The tar sands of Canada also represent energy security, so if you let us build a 2,000 mile pipeline from northern Alberta to the US refineries, the Gulf and tar sands will give us guaranteed safe energy for generations. No more Middle Eastern wars for oil.
However, the problem for the industry is that a growing number of people are now opposed to both parts of the plan. Millions of affected people in America’s Gulf States do not want a repeat of the Deepwater disaster. And no none it seems – apart from the industry itself – believes the spin about dirty tar sands being part of any clean energy solution.
Adding to the debate, nearly 50 members of Congress have warned the State Department against agreeing to the 2,000-mile 12 billion Keystone XL pipeline, which would import up to 900,000 barrels of tar sands a day and double U.S. consumption of the controversial fuel source.
In a letter to Secretary of State Hillary Clinton, nearly 50 members of the House of Representatives said the agency “must determine whether the project is in the national interest” in terms of “clean energy and climate change priorities” before agreeing to it.
Rep. Steve Cohen (D-Tenn.), one of the lead signatories, said the pipeline “poses a direct threat to America’s heartland. It cuts through sensitive ecosystems, crosses rivers, invades ranches and farms and could scar this land forever.”
The congressmen argued that: “Numerous scientific studies have found tar sands oil to produce much higher lifecycle greenhouse gas emissions than convention oil.”
The congressmen called on the Department of State “to clearly and openly articulate its criteria for weighing the pipeline’s climate change impacts against other considerations.” Amongst others things they demanded that the US EPA should conduct a comprehensive life-cycle greenhouse gas assessment for tar sands oil. “We should only move forward after this assessment is complete and the full impact of tar sands oil can be understood.”

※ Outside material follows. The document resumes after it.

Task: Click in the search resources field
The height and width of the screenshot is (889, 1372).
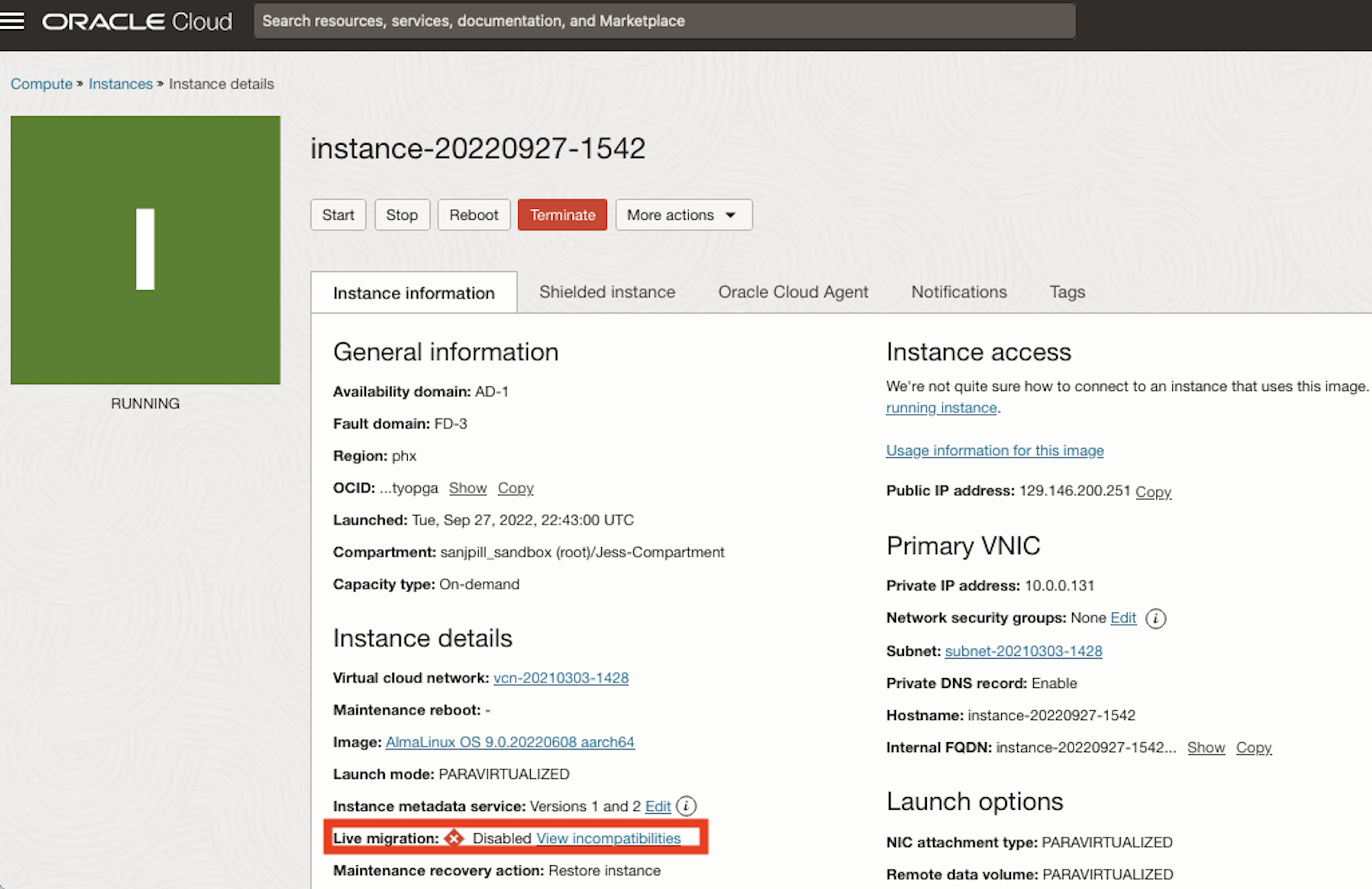Action: (x=664, y=21)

Rather than be part of the solution,“Building this pipeline has the potential to undermine America’s clean energy future and international leadership on climate change” concluded the congressmen.
Rep. Peter Welch (D-Vt.), another signatory, said investing in clean energy and not relying on the “dirty fuels of the 19th century” is necessary to build a stronger economy. “It’s where the jobs of the future reside,” he said. The pipeline was like “embracing the past,” said Welch.
They are not the only ones voicing dissent. One of Obama’s closest advisors, John Podesta, surprised an audience of tar sands supporters this week when he denounced the fuel source as “inherently dirty,” saying it “cannot be our energy future.”
In a keynote speech at an event sponsored by Canada 2020 that was actually designed to whip up support for “greening” the dirty tar sands, Podesta admitted he was “skeptical about the ‘green’ vision for the tar sands.”
He continued: “If the ‘greening’ in the title of this morning’s program was conjured up to evoke a garden party in the oil sands, I’ll try not to play the part of the skunk,”
He added bluntly: “Oil extraction from tar sands is polluting, destructive, expensive and energy-intensive. These things are facts. I think suggesting this process can come close to approximating being ‘greened’ is largely misleading, or far too optimistic, or perhaps both. It stands alongside clean coal and error-free deepwater drilling as more PR than reality.”